Addressing the gathering, Munir said, “Our enemies should know that if any attempt is made in the future to carry out a misadventure against Pakistan, then the impact of war would not be limited, but extremely widespread, dangerous, far-reaching and painful.” At the start of his speech, he said the day was a “source of pride” for Pakistan, its people, and the armed forces.
Munir claimed that the “enemy made a failed attempt to test our resolve by violating the sovereignty and territory” of Pakistan between the intervening nights of May 6-7 and May 10, adding that it was answered “with full national unity and military force”.
The Army chief further claimed that the conflict between the two sides “was not merely a traditional war fought between two countries or militaries, but in reality, it was a decisive marka (battle) between two ideologies, in which, thanks to Allah, the truth won and falsehood was defeated.”
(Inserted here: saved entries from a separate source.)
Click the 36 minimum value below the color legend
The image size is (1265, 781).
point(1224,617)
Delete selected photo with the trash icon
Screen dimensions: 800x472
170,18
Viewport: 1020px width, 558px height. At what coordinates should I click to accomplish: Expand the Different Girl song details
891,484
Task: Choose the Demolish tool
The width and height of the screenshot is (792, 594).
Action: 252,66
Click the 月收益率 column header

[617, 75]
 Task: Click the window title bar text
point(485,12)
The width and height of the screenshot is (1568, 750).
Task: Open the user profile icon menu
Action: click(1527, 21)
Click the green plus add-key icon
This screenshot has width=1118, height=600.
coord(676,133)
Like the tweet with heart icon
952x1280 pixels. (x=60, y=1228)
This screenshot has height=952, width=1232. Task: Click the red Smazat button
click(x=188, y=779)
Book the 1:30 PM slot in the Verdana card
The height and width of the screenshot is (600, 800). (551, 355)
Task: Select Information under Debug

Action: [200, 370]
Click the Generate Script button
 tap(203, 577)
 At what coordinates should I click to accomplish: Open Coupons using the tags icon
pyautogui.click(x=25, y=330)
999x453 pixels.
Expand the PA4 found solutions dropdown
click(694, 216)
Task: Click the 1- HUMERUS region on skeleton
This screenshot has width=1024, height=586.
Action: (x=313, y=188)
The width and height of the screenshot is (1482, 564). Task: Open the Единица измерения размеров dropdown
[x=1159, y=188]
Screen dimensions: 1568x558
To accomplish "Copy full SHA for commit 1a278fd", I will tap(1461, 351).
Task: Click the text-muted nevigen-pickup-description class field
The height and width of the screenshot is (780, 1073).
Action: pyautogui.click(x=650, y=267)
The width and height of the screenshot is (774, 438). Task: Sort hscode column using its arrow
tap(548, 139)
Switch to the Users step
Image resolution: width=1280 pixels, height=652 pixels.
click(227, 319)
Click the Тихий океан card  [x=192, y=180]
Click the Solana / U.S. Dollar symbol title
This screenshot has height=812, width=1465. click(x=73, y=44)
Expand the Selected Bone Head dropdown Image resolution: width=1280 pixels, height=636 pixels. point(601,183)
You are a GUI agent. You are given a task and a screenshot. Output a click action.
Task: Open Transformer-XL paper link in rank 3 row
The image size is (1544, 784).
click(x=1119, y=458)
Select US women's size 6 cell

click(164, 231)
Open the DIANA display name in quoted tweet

“The false flag operations of 2001, 2008, 2016 and 2019 are a testament that even in the past, India has made failed attempts to impose an illegitimate war on Pakistan and...achieve narrow-minded, long-term political and military objectives through allegations, exaggeration, warmongering and misleading imagination of limited aggression.”
Reiterating his earlier warning, Munir once again said that if “Pakistan’s enemies” undertook any such move in the future, the effects of war would not remain limited.
However, this was not Munir's first threat to New Delhi in the past year. Last December, after being elevated to the post of Chief of Defence Forces (CDF), Munir warned New Delhi against harbouring any “delusion” about Pakistan’s battle readiness, promising a “swifter, more severe, and more intense” response. Going a step further, he said he would target Indian infrastructure and dams along the Indus River.
In August, while delivering a speech at a US diaspora event, he reportedly said, “We are a nuclear nation. If we think we are going down, we'll take half the world down with us.”
Operation Sindoor was launched in response to the Pakistan-sponsored terror attack in Pahalgam in April last year. On May 7, India’s overnight strikes decimated nine terror camps in Pakistan-occupied Jammu and Kashmir.
Then came Pakistan’s response and drone attacks. But by May 10, a day before Islamabad dialled Delhi for a ceasefire, India had brought Pakistan to its knees by conducting precision strikes on its military assets and infrastructure, including airbases and radar sites.